Valentine’s Day talk encouraged female students to not dress ‘like desserts on a menu,’ also tackled transgender topics
Gordon College canceled three planned talks to be given by a Christian urban reform expert after he made remarks perceived by some to be “misogynistic” and “transphobic,” causing student backlash.
Marvin Daniels, executive director of Kansas City-based The Hope Center, spoke on Biblical themes regarding the human body from 2 Corinthians 5 in his first talk during the private Christian college’s Deep Faith Week, an annual program focused on spirituality.
Daniels said at the Feb. 14 event that he was concerned about Christian men “treating young ladies like they’re urinals” and Christian women “who dress like desserts on a menu and then they get upset when a brother want to place an order,” according to a transcript of the talk.
“We got a culture in chaos. And they trying to redefine sexuality for us. Always crossing lines left and right,” Daniels continued. He added that individuals say, “I feel like I’m female” to participate in female activities, and as a younger man he might have said the same to “get into [the] girls’ locker room.”
“Our sexual behaviors are being corrupted and co-opted,” said Daniels. “We got individuals commingling what God has said, with what the culture has said, and we become enculturated.”
Rick Sweeney, vice president for external relations at the Massachusetts-based institution, told The College Fix in an email Feb. 21 that “many students in the audience, particularly Gordon’s young women, reached out to members of the College’s leadership to complain about what they deemed a degrading and demeaning presentation.”
“While the source material was biblically grounded and very appropriate for a Chapel service, his rhetorical style and illustrations, which may have been intended to connect with a younger audience, had the exact opposite effect,” Sweeney said.
The Deep Faith program continued without Daniel’s other three planned talks, one scheduled for the evening of Feb. 14 and two more slated for later in the week.
Students had organized a walk out of Gordon’s second talk that evening. An Instagram account called gossip.girl.gordon posted that the protestors wanted “to show Gordon that they cannot continue inviting someone who will spread more hate than love,” according to screenshots obtained by the Gordon Review.
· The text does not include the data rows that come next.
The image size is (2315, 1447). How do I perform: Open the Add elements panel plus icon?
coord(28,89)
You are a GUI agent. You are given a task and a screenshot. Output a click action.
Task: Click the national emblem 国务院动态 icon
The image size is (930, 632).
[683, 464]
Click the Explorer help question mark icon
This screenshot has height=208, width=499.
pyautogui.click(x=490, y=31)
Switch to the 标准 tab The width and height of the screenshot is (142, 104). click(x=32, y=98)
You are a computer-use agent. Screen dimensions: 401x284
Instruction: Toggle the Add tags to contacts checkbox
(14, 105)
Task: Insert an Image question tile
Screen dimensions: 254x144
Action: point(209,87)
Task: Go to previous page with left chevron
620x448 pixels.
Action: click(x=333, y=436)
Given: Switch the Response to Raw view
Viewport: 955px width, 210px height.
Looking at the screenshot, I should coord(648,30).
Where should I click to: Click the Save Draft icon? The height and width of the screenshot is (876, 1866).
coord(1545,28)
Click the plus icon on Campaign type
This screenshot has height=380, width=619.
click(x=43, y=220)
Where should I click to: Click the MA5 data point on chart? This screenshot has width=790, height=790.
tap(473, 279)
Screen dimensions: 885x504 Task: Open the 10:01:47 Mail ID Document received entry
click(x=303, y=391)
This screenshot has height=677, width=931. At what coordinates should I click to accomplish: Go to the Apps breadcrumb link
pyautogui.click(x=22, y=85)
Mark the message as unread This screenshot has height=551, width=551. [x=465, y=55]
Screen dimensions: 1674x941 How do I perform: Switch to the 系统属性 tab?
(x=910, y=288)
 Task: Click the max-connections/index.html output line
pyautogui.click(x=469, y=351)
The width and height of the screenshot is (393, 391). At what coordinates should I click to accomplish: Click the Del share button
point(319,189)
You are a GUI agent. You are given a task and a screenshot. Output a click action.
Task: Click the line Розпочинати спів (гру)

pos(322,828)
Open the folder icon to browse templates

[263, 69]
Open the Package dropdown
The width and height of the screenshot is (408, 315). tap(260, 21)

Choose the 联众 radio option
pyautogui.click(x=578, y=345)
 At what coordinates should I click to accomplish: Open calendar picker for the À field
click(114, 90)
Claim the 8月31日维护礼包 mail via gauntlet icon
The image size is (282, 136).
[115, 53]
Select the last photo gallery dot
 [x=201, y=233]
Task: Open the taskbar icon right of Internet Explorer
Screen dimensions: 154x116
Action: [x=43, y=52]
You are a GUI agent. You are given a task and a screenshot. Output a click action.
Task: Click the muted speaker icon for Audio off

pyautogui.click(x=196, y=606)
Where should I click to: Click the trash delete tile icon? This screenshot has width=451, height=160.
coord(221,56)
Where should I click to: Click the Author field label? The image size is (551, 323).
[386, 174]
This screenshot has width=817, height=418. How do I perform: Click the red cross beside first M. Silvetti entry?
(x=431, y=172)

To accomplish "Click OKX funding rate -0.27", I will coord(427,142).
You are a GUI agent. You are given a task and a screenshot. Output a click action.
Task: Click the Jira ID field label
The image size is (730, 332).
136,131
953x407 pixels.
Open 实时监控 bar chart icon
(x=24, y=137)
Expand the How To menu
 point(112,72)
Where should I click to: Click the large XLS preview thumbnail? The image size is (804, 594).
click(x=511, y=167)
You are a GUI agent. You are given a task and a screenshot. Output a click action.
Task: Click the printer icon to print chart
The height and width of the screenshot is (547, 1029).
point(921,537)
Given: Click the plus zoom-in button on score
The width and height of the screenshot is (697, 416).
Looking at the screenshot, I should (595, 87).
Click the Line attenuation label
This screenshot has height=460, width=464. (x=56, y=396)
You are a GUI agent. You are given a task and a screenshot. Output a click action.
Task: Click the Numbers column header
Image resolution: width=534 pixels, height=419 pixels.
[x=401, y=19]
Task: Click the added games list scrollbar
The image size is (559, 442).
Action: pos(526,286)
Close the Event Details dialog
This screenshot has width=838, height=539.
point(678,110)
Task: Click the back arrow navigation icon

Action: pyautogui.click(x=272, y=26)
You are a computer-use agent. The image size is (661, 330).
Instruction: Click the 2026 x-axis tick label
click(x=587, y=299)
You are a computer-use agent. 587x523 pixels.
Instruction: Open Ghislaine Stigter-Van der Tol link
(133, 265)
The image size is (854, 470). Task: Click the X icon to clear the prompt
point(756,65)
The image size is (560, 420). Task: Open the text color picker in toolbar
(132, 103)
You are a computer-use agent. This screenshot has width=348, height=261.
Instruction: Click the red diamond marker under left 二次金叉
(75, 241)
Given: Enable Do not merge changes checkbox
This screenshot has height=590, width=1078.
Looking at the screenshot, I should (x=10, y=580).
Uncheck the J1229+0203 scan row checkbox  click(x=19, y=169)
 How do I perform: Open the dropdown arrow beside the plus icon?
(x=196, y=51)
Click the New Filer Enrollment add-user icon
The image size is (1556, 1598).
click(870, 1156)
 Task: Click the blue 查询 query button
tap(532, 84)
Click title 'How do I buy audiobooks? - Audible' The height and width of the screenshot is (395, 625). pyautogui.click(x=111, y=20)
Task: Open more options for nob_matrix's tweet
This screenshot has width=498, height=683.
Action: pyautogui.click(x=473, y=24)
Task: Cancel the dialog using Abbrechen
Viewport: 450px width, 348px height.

ALANA, a student organization concerned with supporting students of color, shared details in a Feb. 14 Instagram post about a “solidarity rally” to stand with “the women and LGBTQA+ community that were traumatized by the degrading statements made in the chapel.”
Michael Hammond, president of Gordon College, emailed students after the chapel talk that he would be speaking instead of Daniels that evening. Hammond “addressed the issue directly with the students,” according to Sweeney.
“While our guest speaker expressed his regret to Gordon’s president and to our chaplain and was willing to address this with students in the evening service, we decided that it was best to move in a different direction for the remaining sessions of Deep Faith,” Sweeney stated in his Feb. 21 email.
Hammond’s evening chapel address was a “closed-door meeting” and was not covered by student press per request from Hammond, the Gordon Review reported. Sweeney told The College Fix that “no organized student rally or larger protest occurred.”
The Roys Report, a Christian media outlet, reported that the solidarity rally happened after Hammond’s evening chapel talk. A source on campus told the Report that over 100 students attended the rally, amounting to almost half of the attendees at Hammond’s evening address.
Daniels told The College Fix in a Feb. 22 email that he “went to Gordon College to encourage students to a deeper faith and not to offend students.”
“Since I received over 100 supportive and encouraging emails, DM’s, LinkedIn messages and phone calls from pastors, parents, students, and faculty from Gordon and across the country, I believe my message, character, and integrity have been spoken for,” Daniels said.